◆ Aim of the task
Copy exactly, no pictures: every line from the one that contains "You are a GUI" through the end of the entries below.

BEGIN Exercise data

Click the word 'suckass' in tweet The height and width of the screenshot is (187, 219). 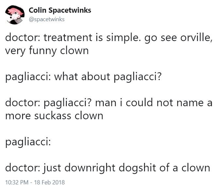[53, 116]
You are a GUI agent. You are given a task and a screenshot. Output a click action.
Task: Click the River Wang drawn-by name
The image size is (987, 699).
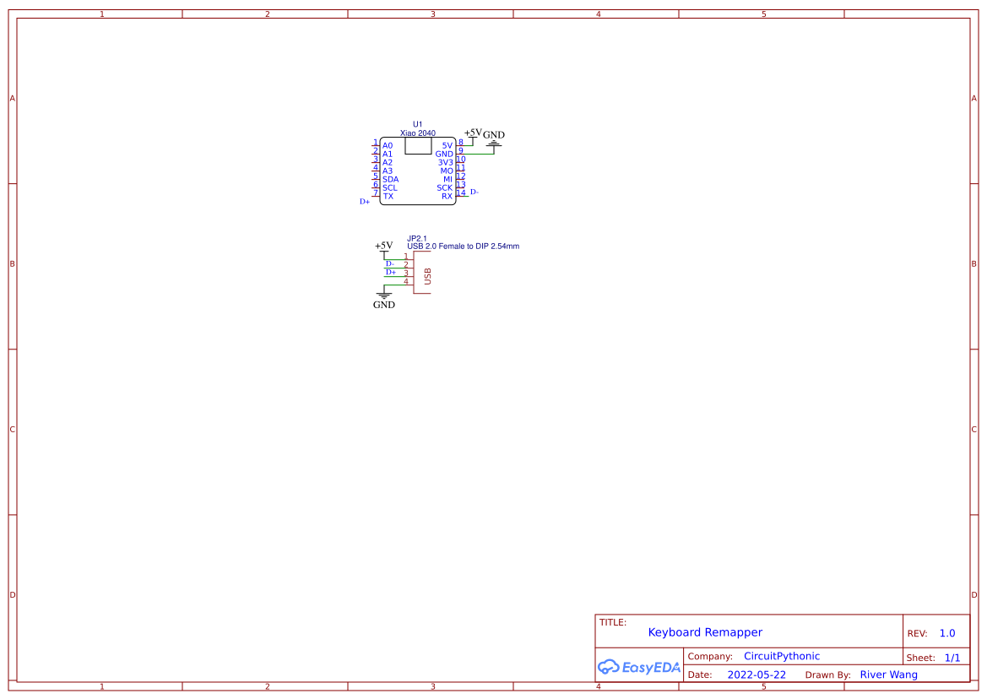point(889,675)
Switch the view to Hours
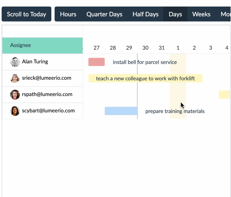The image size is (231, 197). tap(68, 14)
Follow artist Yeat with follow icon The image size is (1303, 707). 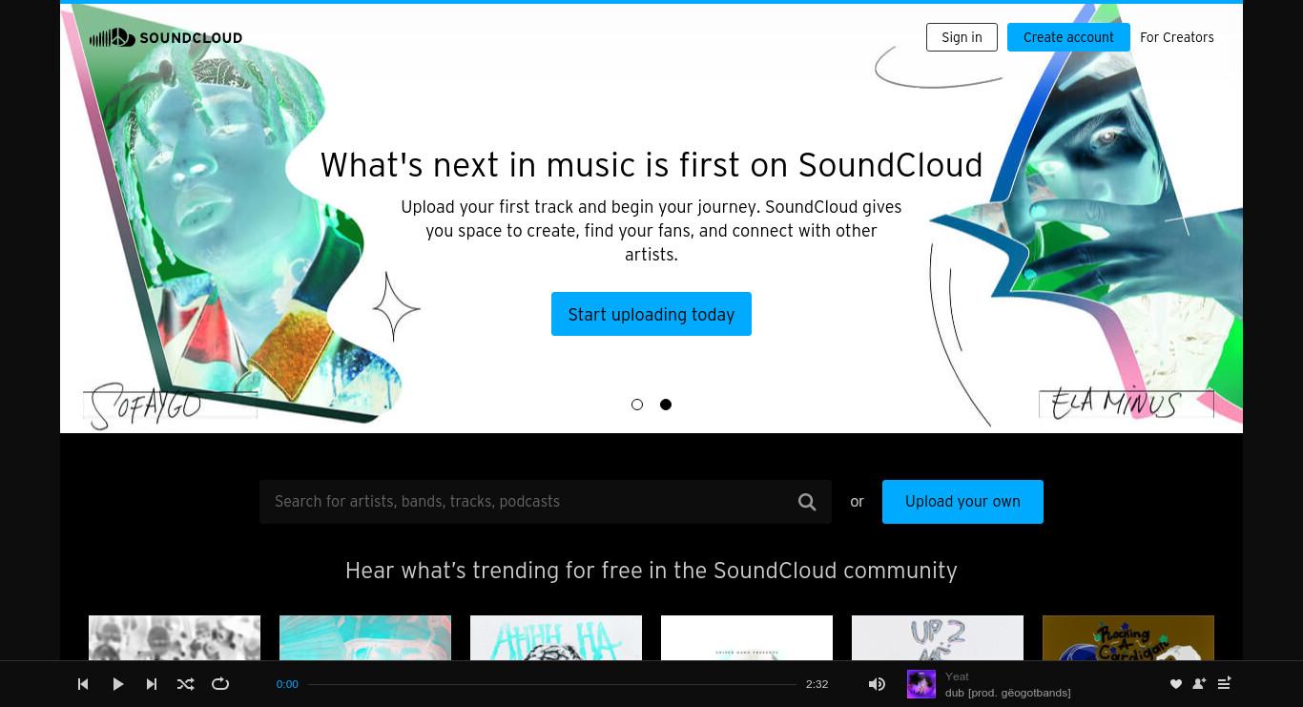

END Exercise data

◆ Solution for this task
You are a GUI agent. You are given a task and a screenshot. Output a click action.
Task: Click the River Wang drawn-by name
The image size is (987, 699).
point(889,675)
Switch the view to Hours
The image size is (231, 197). tap(68, 14)
Follow artist Yeat with follow icon The image size is (1303, 707). 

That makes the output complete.